Catching and releasing multiple snook in the inlets and along the beaches of southeast Florida during the summertime spawning season closure is a snap. But catching a snook to eat during the cool winter months? Not so much.
“In the winter, you’ve got to pay your dues,” said light-tackle guide captain Danny Barrow of Hypoluxo.
Barrow joins a panel of eight regional saltwater angling experts who promise to tell all – locations, baits, tackle, tides and moon phases – during the daylong Salt Water Sportsman fishing seminar Saturday in Jupiter. The seminar’s founder and co-host, magazine editor-at-large and outdoors television personality George Poveromo, will serve as moderator, along with West Palm Beach Fishing Club director Tom Twyford.

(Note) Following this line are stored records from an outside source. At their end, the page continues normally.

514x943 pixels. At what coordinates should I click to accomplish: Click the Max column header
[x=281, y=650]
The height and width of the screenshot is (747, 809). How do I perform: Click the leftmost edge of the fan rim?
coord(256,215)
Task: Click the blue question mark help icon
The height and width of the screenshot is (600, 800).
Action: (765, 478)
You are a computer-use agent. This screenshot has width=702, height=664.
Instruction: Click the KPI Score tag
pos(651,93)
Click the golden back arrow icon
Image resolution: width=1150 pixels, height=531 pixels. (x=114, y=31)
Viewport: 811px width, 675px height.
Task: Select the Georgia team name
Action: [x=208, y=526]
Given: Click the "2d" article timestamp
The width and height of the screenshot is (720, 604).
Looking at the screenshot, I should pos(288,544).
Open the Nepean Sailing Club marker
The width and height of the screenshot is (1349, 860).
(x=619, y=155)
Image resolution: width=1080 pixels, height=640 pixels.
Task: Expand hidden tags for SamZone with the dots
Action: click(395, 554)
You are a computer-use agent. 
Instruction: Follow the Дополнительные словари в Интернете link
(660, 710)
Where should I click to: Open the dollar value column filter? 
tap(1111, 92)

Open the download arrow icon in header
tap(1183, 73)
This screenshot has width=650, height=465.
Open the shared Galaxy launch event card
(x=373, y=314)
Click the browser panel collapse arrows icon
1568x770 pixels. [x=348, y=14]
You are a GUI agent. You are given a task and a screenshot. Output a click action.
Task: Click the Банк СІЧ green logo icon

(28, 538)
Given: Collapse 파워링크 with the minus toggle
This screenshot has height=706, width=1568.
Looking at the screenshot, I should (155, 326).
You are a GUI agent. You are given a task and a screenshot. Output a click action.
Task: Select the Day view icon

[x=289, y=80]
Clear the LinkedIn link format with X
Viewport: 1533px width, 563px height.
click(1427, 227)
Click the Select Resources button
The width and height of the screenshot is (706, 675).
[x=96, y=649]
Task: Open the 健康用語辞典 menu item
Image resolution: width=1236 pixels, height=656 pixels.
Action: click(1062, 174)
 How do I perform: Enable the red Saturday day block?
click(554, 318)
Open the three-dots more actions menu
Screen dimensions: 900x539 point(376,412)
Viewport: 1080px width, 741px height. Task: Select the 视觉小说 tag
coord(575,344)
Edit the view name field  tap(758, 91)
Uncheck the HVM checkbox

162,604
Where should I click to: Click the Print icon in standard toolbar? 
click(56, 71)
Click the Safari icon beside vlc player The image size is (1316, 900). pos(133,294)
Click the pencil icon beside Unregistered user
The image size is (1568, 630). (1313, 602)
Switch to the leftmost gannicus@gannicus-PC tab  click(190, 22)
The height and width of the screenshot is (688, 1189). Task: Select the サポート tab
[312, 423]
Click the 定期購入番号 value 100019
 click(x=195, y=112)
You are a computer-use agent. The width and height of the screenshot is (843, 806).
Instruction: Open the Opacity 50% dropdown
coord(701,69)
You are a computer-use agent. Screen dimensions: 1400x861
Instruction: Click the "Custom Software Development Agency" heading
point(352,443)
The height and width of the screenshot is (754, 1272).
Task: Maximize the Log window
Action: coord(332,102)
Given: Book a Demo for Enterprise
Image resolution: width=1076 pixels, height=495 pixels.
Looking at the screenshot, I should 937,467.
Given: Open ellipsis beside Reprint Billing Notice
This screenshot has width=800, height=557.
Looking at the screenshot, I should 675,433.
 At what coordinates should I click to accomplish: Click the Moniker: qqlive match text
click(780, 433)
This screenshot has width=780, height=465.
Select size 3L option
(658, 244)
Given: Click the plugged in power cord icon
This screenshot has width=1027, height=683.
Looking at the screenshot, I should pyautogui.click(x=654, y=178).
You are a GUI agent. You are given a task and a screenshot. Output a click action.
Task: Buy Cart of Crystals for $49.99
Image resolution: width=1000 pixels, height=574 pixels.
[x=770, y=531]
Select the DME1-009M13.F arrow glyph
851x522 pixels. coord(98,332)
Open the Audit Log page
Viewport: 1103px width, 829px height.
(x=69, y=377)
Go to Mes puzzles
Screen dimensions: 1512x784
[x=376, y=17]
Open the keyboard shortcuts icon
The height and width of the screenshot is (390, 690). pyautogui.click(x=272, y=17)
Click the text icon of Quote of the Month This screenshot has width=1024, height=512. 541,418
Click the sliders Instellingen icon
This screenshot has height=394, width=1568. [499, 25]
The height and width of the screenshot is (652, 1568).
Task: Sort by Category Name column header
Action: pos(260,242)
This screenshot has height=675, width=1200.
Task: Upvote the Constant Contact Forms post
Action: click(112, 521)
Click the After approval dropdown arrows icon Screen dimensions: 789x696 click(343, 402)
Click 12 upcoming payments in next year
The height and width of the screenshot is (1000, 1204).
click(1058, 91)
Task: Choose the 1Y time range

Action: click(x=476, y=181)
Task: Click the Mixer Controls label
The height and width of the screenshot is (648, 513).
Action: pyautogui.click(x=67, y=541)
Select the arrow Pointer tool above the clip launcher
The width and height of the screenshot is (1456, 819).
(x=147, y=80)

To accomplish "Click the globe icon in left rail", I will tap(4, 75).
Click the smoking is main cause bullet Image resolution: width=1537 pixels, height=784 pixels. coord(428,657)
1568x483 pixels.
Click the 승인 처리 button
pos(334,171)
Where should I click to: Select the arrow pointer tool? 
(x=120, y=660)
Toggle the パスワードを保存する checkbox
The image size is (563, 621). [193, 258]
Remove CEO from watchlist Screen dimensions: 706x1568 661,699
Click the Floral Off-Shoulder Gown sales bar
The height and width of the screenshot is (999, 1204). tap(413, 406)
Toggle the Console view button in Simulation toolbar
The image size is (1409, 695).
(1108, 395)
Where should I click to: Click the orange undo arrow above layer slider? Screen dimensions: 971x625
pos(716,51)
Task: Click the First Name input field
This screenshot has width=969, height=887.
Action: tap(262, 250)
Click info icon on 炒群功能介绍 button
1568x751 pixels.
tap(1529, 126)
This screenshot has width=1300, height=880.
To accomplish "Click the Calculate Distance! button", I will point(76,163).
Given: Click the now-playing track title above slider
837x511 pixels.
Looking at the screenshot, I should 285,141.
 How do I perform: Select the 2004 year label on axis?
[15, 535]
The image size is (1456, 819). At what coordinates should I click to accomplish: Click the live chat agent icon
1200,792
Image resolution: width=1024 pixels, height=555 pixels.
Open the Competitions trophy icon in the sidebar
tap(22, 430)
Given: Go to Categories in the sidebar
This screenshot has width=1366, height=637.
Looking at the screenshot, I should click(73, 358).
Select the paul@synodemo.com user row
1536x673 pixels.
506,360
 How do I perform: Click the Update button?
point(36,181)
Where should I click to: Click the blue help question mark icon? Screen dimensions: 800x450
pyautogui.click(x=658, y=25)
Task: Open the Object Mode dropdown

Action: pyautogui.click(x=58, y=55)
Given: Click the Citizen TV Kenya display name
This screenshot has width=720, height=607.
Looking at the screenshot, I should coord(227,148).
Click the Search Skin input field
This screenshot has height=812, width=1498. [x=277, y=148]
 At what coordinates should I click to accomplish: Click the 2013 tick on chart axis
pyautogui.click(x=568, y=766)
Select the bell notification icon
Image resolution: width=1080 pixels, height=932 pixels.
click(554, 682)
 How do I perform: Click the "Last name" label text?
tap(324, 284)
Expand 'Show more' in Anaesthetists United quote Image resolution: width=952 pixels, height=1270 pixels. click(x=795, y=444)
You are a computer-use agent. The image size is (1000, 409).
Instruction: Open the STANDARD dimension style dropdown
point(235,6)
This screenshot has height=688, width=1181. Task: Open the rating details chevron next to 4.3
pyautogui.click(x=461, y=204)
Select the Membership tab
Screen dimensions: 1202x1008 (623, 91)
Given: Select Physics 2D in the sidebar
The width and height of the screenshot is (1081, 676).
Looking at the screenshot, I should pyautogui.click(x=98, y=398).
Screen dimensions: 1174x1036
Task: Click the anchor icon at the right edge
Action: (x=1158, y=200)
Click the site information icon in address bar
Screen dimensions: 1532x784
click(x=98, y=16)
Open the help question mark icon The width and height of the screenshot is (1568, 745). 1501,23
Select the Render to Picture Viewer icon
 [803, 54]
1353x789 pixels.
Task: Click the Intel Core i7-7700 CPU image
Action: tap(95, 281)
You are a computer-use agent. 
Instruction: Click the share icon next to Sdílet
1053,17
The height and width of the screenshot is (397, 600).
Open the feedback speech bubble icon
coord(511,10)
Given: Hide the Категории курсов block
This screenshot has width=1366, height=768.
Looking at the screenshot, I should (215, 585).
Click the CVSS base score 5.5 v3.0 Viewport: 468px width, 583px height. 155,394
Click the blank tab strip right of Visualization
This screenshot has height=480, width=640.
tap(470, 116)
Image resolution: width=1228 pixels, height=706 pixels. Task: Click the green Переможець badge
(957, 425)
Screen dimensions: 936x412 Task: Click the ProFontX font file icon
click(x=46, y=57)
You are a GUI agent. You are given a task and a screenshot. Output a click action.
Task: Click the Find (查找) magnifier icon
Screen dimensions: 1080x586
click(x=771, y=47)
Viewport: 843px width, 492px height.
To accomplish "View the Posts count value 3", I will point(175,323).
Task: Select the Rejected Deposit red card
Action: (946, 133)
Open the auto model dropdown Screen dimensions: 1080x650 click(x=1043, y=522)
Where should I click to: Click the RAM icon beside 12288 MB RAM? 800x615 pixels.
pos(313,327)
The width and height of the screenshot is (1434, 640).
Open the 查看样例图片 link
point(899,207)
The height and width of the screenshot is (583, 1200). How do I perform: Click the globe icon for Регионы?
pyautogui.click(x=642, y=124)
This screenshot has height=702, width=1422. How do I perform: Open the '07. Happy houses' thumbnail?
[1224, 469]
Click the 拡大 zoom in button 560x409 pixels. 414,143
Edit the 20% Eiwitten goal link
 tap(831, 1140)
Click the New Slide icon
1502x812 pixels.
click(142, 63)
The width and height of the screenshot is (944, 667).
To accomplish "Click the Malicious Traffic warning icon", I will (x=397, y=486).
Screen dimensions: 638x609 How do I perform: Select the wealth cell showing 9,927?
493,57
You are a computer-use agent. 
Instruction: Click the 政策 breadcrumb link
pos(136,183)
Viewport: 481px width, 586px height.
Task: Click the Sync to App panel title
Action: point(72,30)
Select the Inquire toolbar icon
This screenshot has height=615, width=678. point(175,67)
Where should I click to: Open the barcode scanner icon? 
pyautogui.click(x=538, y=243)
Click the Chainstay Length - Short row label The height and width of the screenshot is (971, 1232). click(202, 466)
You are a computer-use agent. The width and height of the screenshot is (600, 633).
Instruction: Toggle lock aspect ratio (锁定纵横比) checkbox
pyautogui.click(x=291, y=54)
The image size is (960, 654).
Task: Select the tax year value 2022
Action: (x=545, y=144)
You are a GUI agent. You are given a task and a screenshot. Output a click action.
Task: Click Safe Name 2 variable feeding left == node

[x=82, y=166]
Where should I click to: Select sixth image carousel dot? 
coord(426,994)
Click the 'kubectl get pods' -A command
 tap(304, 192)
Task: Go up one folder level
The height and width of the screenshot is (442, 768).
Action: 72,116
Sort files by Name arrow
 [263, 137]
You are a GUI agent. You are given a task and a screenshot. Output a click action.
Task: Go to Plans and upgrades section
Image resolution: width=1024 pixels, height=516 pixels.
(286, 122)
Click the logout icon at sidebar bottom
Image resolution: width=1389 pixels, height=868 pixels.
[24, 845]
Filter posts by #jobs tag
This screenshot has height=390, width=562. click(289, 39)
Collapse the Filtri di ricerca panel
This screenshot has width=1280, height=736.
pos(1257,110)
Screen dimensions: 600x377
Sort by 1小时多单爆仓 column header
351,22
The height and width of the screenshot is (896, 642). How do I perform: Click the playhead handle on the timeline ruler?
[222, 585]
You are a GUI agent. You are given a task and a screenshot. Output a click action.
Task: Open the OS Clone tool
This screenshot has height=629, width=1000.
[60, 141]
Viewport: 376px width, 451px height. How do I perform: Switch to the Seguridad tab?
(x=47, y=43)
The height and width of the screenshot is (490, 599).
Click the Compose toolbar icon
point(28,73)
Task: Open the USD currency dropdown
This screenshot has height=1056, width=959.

Topics are wide-ranging: beach, river, inlet, flats and bridge tactics for catching snook and tarpon; locating and targeting trophy flounder; finding and anchoring on near-shore ledges to catch Spanish mackerel; kingfish, snapper, grouper, and cobia; flutter-jigging for African pompano, amberjack, snapper, grouper and kingfish; locating the edges of the Gulf Stream for wahoo, dolphin, tuna and billfish; top trolling spreads; offbeat dolphin tactics; scoring more wahoo locally and in the Bahamas; and daytime swordfishing.
The panel of instructors includes Miami’s Jeffrey Liederman; captain Nick Stanczyk of Islamorada; captains Mike Holliday and Patrick Price of Stuart; and Palm Beach captains Butch Constable, Craig Korczynksi Greg Bogdan and Dan O’Neill.
Learning the inside scoop from the experts and being able to ask them anything could make the difference between a lackluster fishing day and a bonanza. And attendees are encouraged to bring kids 15 and younger for a free, hour-long youth seminar.
Barrow, a seven-year-veteran guide who fishes in a 19-foot bay boat, conducts most of his wintertime snook charters between Boynton and Palm Beach inlets. But he follows the fish wherever they lead—south to Boca Raton and north to Stuart – day and night.
“I like any snook, but I love Snook-Zilla!” Barrow said.
At the seminar, he’ll be discussing some of the subtleties of wintertime snook fishing – among other topics – that the weekend angler may be unaware of or overlook. The snook harvest season reopened Feb. 1 following the annual Dec. 15-Jan. 31 closure and will close June 1. Anglers can take one fish per person per day 28 to 32 inches total length.
Many anglers know that spillways are prime locations for catching snook when the flood gates are open, pouring thousands of small bait fish into the waiting maws of hungry line-siders. But when fishermen see that spillways are closed, they tend to throw the live mullet and gizzard shad that they caught back into the live well and go somewhere else.
Big mistake, Barrow said, because the flood gates themselves attract warm-water snook.
“Every spillway in Palm Beach County, the saltwater side faces east,” he said. “The sun hits the metal wall, putting heat into the gate. If you enter a canal and it’s got a spillway on it, let your mullet swim up to the gate. The water doesn’t have to be running. If there are snook there, they’re going to hit.”
Barrow said the same principle applies to east-facing metal or concrete seawalls. He favors structures with a sandbar or rock ledge that extends five or 10 feet out from the wall. These are prime ambush points for predatory snook where anglers can cast topwater baits such as Zara Spooks or Rapala Skitter Walks. If the snook turn down artificials, Barrow hooks a mullet near the tail on a large circle hook with a Styrofoam bobber just above it. He casts the bait as close to the seawall as possible and directs it to swim parallel to the structure.
“It’s all about knowing exactly where my bait is and controlling it,” he said.
The guide prefers the high outgoing tide for catching snook but reminds anglers that they can’t always choose the best time to go fishing.
Barrow’s advice to newbies: “If I want to learn a place, I go at low tide. You’ll see boulders and oyster bars exposed.”
And this: “You get 20-pound snook around a dock. Don’t go into a gunfight with a knife. Use 60-pound braid.”